01.10.2006


Theodor Ickler

Vertrauensbildende Maßnahmen

Tischvorlage zur Sitzung des Rechtschreibrates am 3. Juni 2005

Bericht der Arbeitsgruppe Öffentlichkeitsarbeit (AG ÖA)

Die Arbeitsgruppe Öffentlichkeitsarbeit kam am 17. Mai 2005 zu ihrer ersten Sitzung zusammen. Ziel dieser Sitzung war, ein Konzept der Öffentlichkeitsarbeit in Grundrissen zu entwickeln und dieses dem Rat zur nächsten Plenumssitzung vorzulegen.
Jeglichem Konzept muss eine Bestandsaufnahme vorausgehen. In unserem Fall bedeutet das: Wie ist das Erscheinungsbild des Rats in der Öffentlichkeit? Dazu stellt die AG fest, dass die mediale Öffentlichkeit die bisherigen Bemühungen des Rats mehrheitlich mit Freude, Zustimmung und Dankbarkeit kommentiert. Dieser Kredit ist jedoch gekoppelt an die Erwartungshaltung, dass der Rat bald einen Kompromiss zustande bringt und damit den Rechtschreibfrieden wiederherstellt.
Öffentlichkeitsarbeit – verstanden nicht nur als Information, sondern auch als Kommunikation – kann sich demzufolge zunächst auf den Aspekt des Informierens beschränken. Dabei sollten nach Auffassung der AG folgende Prämissen resp. Übereinkünfte gelten:

1) Vorrang der positiven Botschaft: Schreib-Einheit
In Pressekonferenzen, Interviews und in der Selbstdarstellung im Internet soll als das vorrangige Ziel des Rats die Zusammenführung der heute im Schulunterricht, in den Amtsschriften sowie in den Massenmedien gängigen Schreibweisen betont werden. Diese – seit Einführung der amtlichen Regelung im Jahre 1996 nicht mehr bestehende – „Schreib-Einheit“ würde dem Deutschen helfen, im Konzert der Sprachen Europas seinen Rang und sein Gewicht zu behaupten. Diese „Einheit des Deutschen“ sollte ohne chauvinistischen Zungenschlag und ohne hegemonialen Starrsinn propagiert werden. Mehr als bisher muss hervorgehoben werden, dass der kulturpolitische Aspekt der Rechtschreibung nicht den Interessen des Schulunterrichts entgegensteht, sondern diesen entspricht.

2) Vorrang der Gesamtheit: gleichzeitig alle „Anwender“ ansprechen
Die „Einheit des Deutschen“ soll rasch wiederhergestellt werden.

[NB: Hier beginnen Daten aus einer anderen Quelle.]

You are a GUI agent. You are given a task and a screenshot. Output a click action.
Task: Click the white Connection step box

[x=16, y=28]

Die Abkoppelung des Schulunterrichts von den Praktiken der Bevölkerungsmehrheiten sowie gewichtiger Massenmedien hat zu einem unhaltbaren Chaos geführt. Darum wäre in den Empfehlungen des Rates immer die Gesamtheit der „Anwender“ anzusprechen. Denn jede neuerliche Fokussierung auf einen Bereich (Schulkinder, Erwachsene, Spezialisten in den Medien und in der Literatur) vergrößert das Chaos und mindert die Wiedervereinigungs-Chancen.

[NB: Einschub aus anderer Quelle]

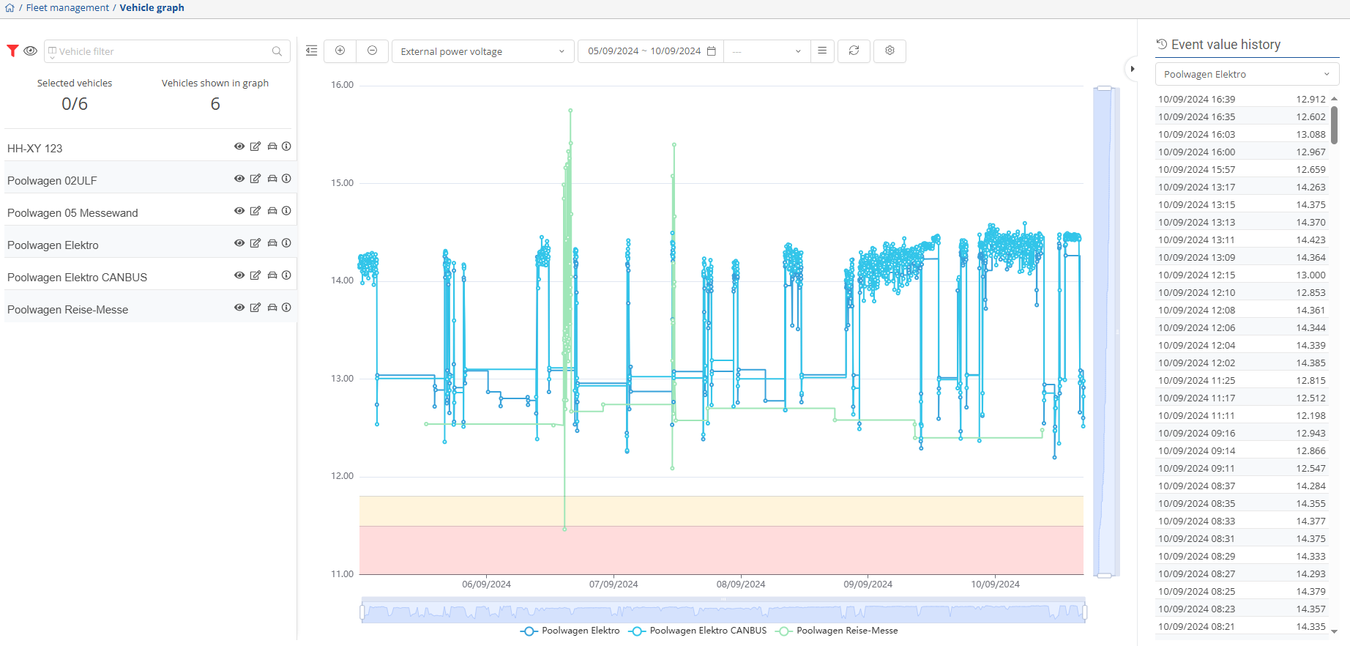Click the zoom out minus icon
Screen dimensions: 1350x646
pos(372,51)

3) Zeitdruck: Nicht sechs Jahre warten!
Soll die Rechtschreibreform endlich auf einem „mittleren Weg“ allgemein und dauerhaft etabliert werden, muss das Regelwerk rasch verbildlich gemacht werden. Fatal wäre der Eindruck, für die Schulen sei zum 1. August 2005 alles geregelt, alle anderen Anwender aber müssten (dürften) wenigstens sechs Jahre lang warten, denn so lange läuft das Mandat des Rats für deutsche Rechtschreibung. Dann würde die Debatte – in der wohl kein Argument ungesagt, unüberlegt geblieben ist – weiterköcheln. Darum wäre zu propagieren: Wir wollen möglichst rasch die Grundlagen für eine Schreibeinheit bereitstellen!

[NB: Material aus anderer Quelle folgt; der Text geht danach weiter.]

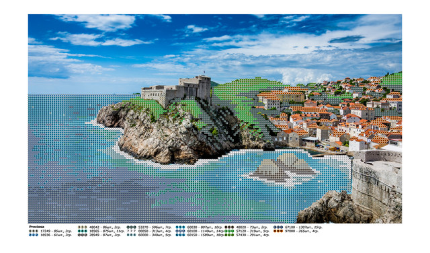This screenshot has height=253, width=430.
Task: Click the dark green bead swatch 57430
Action: [x=229, y=235]
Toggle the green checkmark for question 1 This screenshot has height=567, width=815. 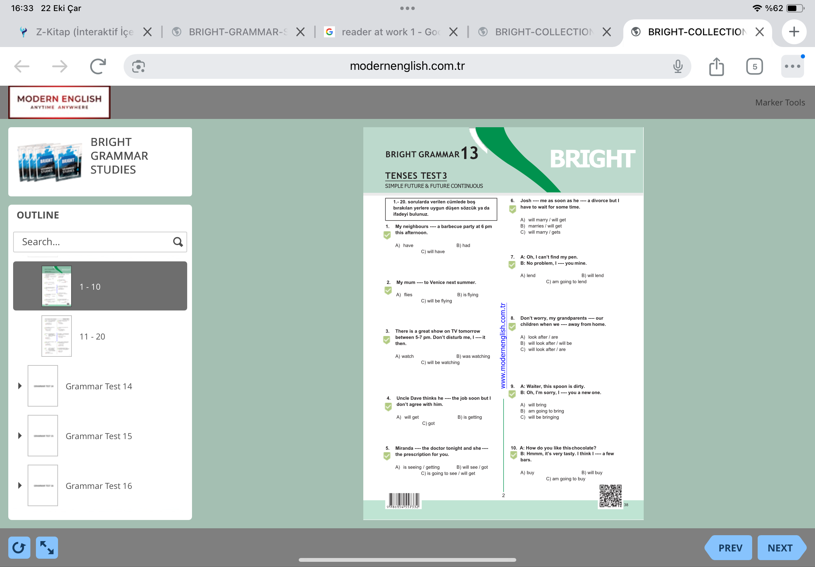387,235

Als vertrauensbildende Maßnahmen sind weiterhin unerlässlich:

1) Vermeidung terminologischer Fallen: Das Regelwerk braucht einen Titel
Etikettierungen in den Medien wie „Reform der Reform“ oder „dritte Reform“ (nach 1996 und 2004) mindern weiter das Vertrauen in die Akteure. Darum sollte der Rat selber einen Titel für das nun allgemein akzeptierbare Regelwerk vorgeben. In der Fortsetzung der bisherigen Übung hieße es Deutsche Rechtschreibung. Amtliche Regelung. Überarbeitete Fassung 2005 ff. Einige Alternativen als Anregung: Schreibmodell Deutsch, Volks-Duden, Deutsch für alle, Einheits-Deutsch, Mittel-Deutsch (nicht: Super-Deutsch!), Grundlagen der deutschen Rechtschreibung …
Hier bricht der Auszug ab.